[YOUR OBJECTIVE] Below are records; repeat them all exactly.

Stored items:

-*-*-

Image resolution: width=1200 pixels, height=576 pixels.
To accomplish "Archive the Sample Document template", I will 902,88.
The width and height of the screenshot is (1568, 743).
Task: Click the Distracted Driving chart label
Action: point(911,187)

-*-*-

[WRITTEN SOLUTION]
Image resolution: width=1200 pixels, height=576 pixels.
To accomplish "Archive the Sample Document template", I will 902,88.
The width and height of the screenshot is (1568, 743).
Task: Click the Distracted Driving chart label
Action: point(911,187)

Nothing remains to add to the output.